### Text segment

━━━━━━━━

Burscough () is a town and civil parish in West Lancashire in the ceremonial county of Lancashire, England. It is located to the north of Ormskirk and northwest of Skelmersdale.

The parish also includes the hamlet of Tarlscough and the Martin Mere Wetland Centre. The population taken at the 2011 Census was 9,182.

History and growth

A substantial Roman fort with an area of 30,000 m2 and dating from the 1st century was located here, as recently confirmed by  geophysical survey and aerial photos. This was linked to neighbouring forts in the region, especially the nearest at Wigan and Ribchester, and  provides insight into Roman military strategy. The area was then occupied over the course of hundreds of years, as shown by the variety of pottery found at the site.

━━━━━━━━

### Data supplied
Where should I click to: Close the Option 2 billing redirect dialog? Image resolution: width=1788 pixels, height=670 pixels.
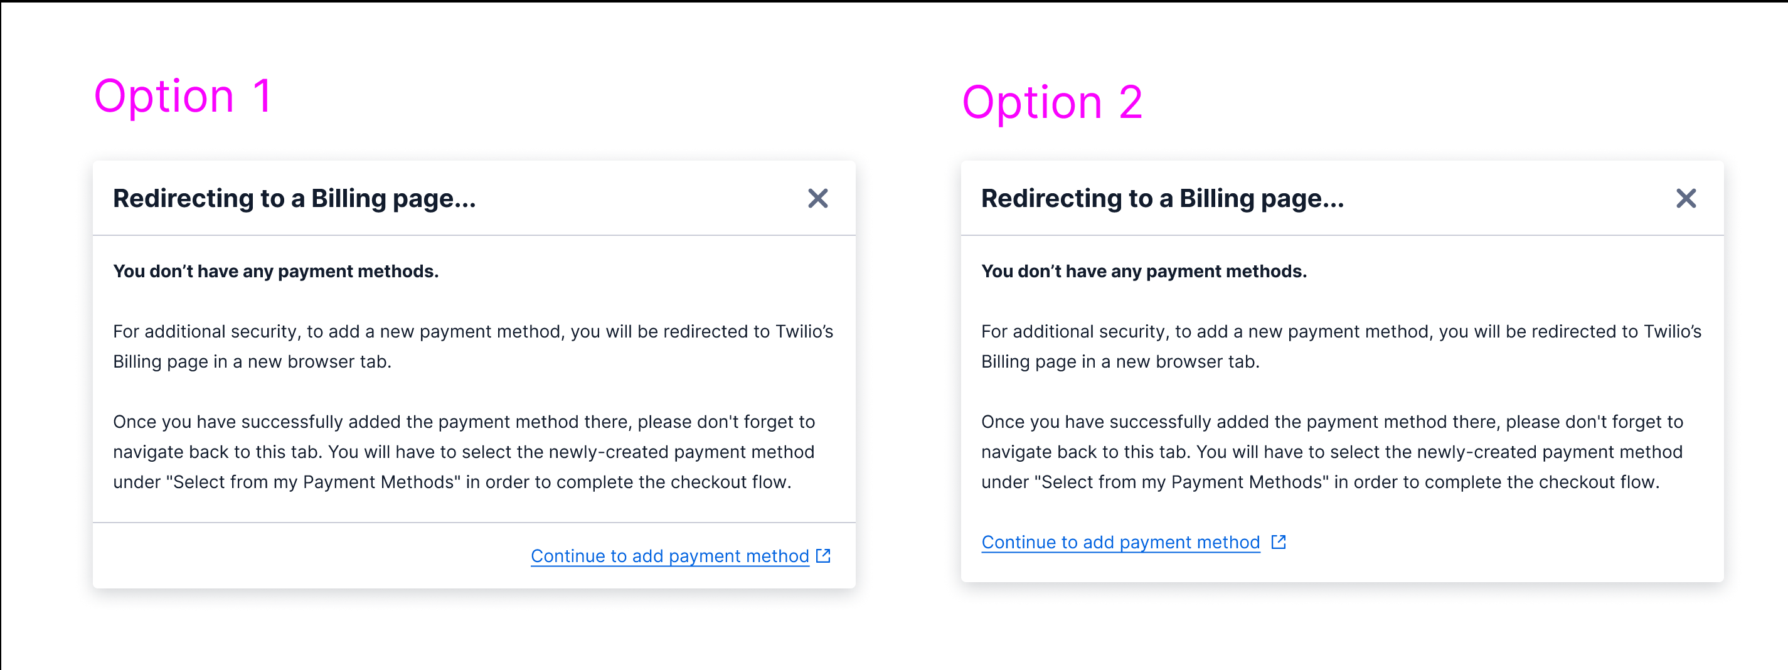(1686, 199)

━━━━━━━━

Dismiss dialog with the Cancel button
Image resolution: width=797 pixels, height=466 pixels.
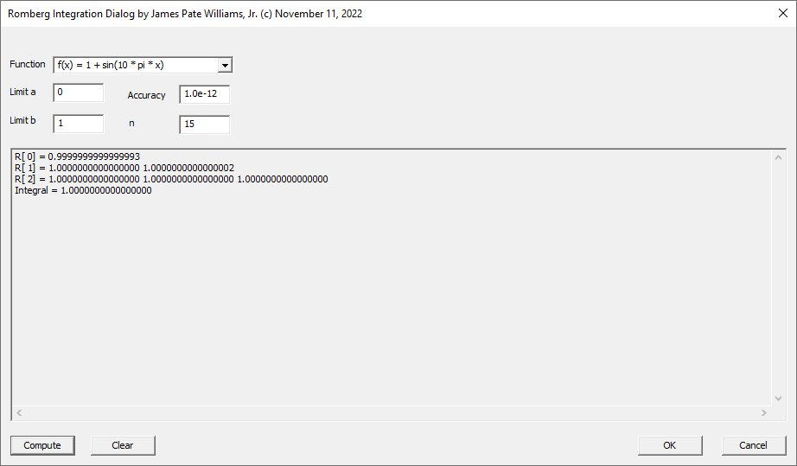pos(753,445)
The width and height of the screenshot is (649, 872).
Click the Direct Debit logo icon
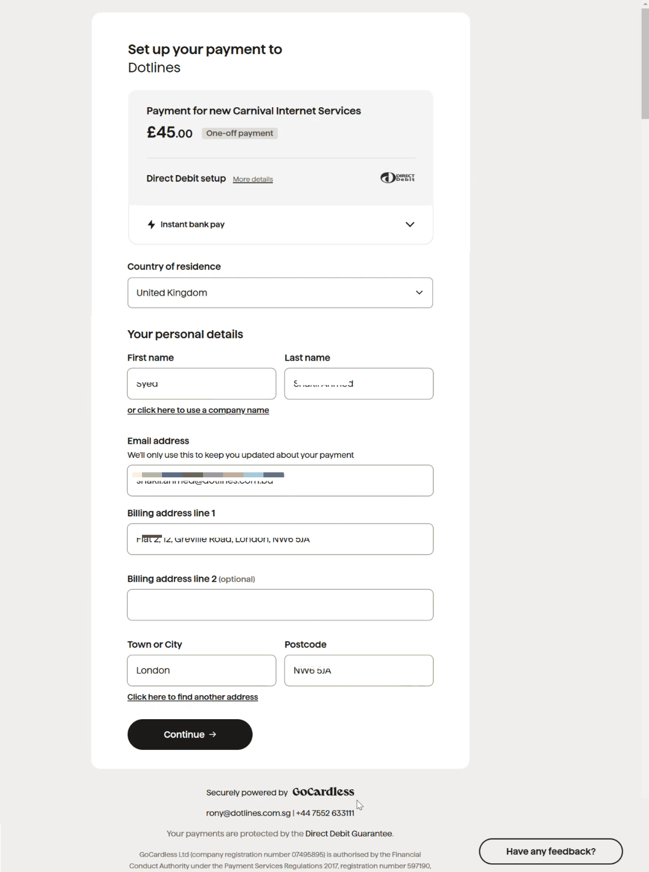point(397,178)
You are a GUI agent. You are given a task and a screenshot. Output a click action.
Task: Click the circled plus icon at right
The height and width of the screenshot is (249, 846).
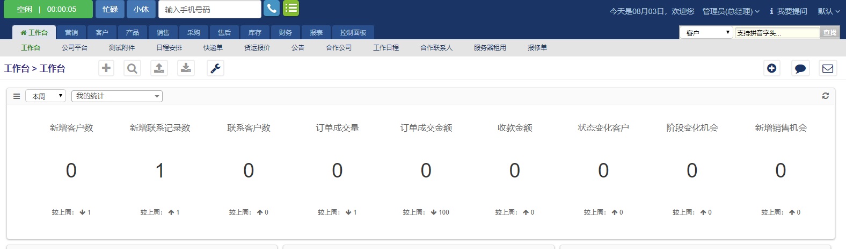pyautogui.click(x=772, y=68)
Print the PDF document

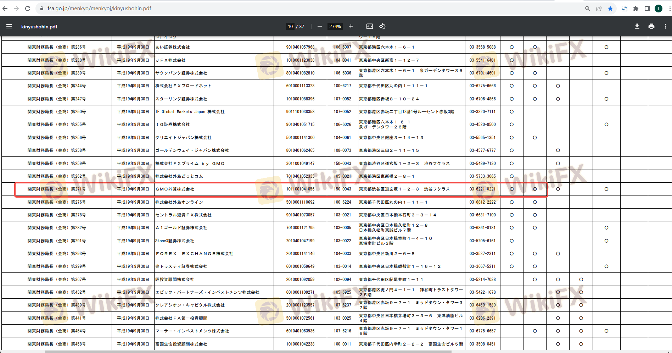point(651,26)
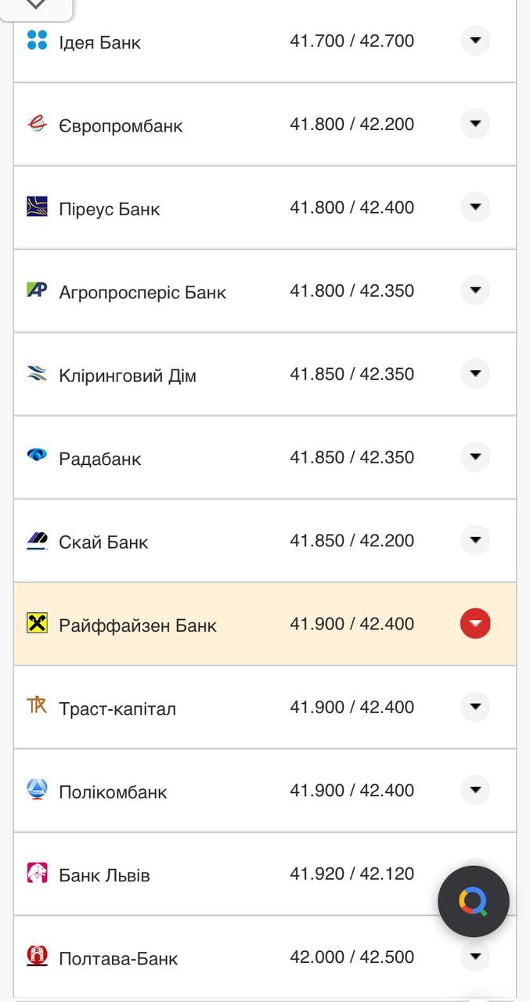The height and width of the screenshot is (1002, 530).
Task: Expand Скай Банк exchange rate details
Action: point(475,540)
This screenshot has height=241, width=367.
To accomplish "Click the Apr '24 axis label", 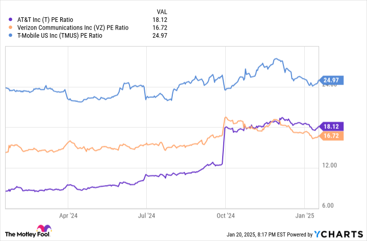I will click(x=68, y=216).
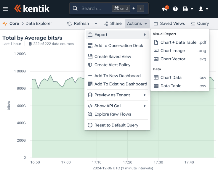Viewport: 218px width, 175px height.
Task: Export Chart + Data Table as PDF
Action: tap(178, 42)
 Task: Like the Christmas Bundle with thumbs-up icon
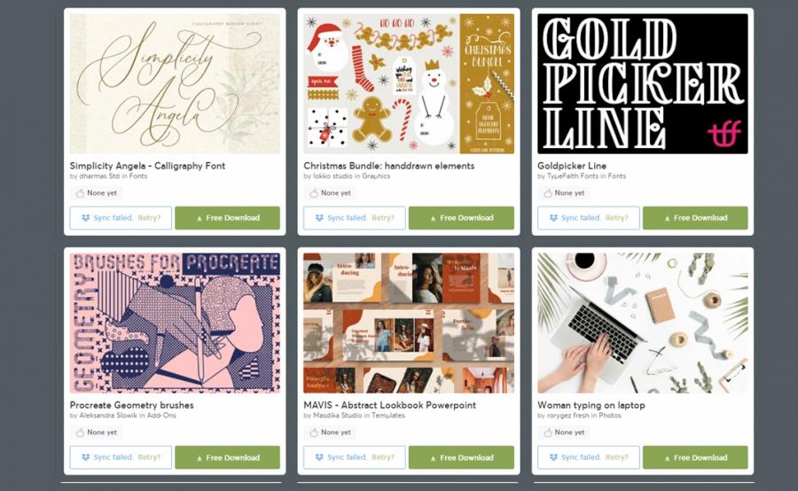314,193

━━━━━━━━

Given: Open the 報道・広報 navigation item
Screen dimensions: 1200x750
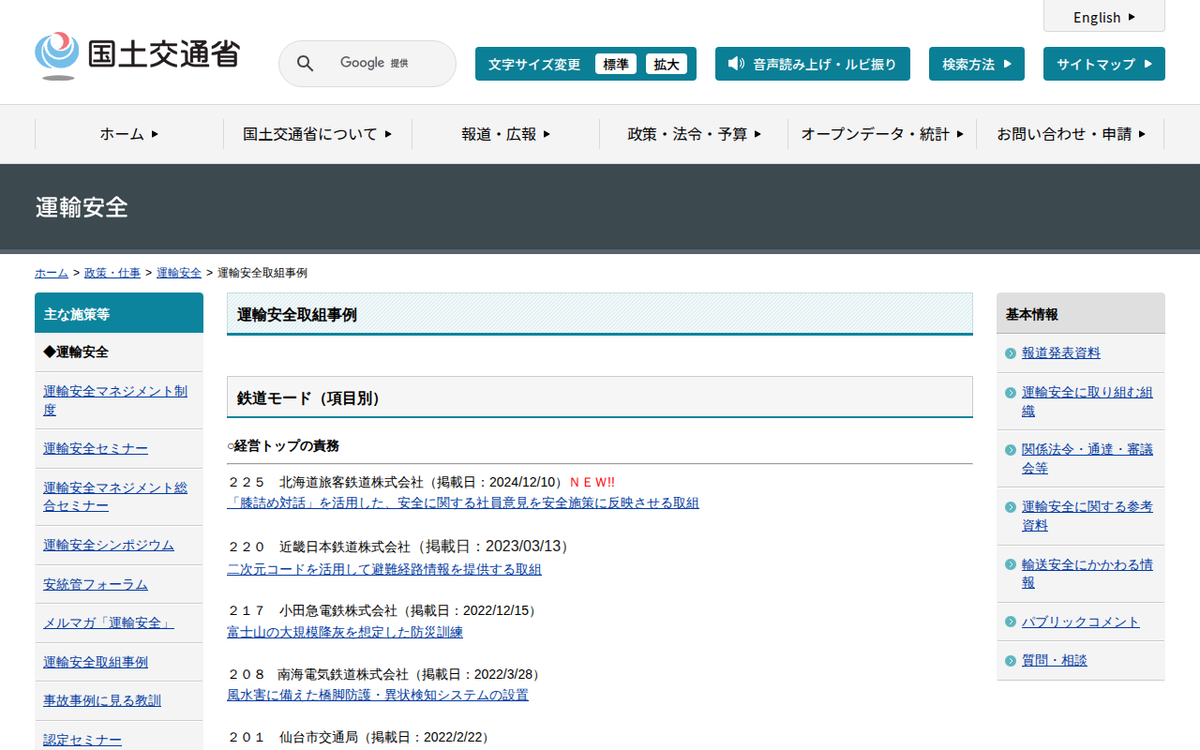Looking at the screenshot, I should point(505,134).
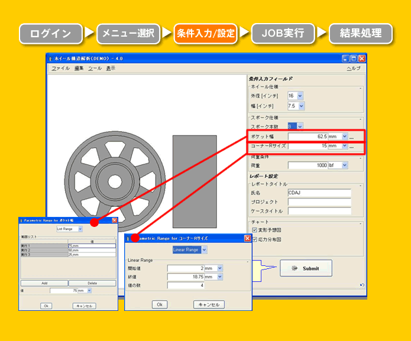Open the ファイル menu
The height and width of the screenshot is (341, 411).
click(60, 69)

━━━━━━━━

### Stated task 1
From the Burscough article, list each kind of evidence it cites for the Roman fort or for later occupation of the site.
### Stated task 2
According to the Burscough article, what was the parish's population at the 2011 Census?

### Answer 1
- Geophysical survey
- Aerial photos
- The variety of pottery found at the site

### Answer 2
9,182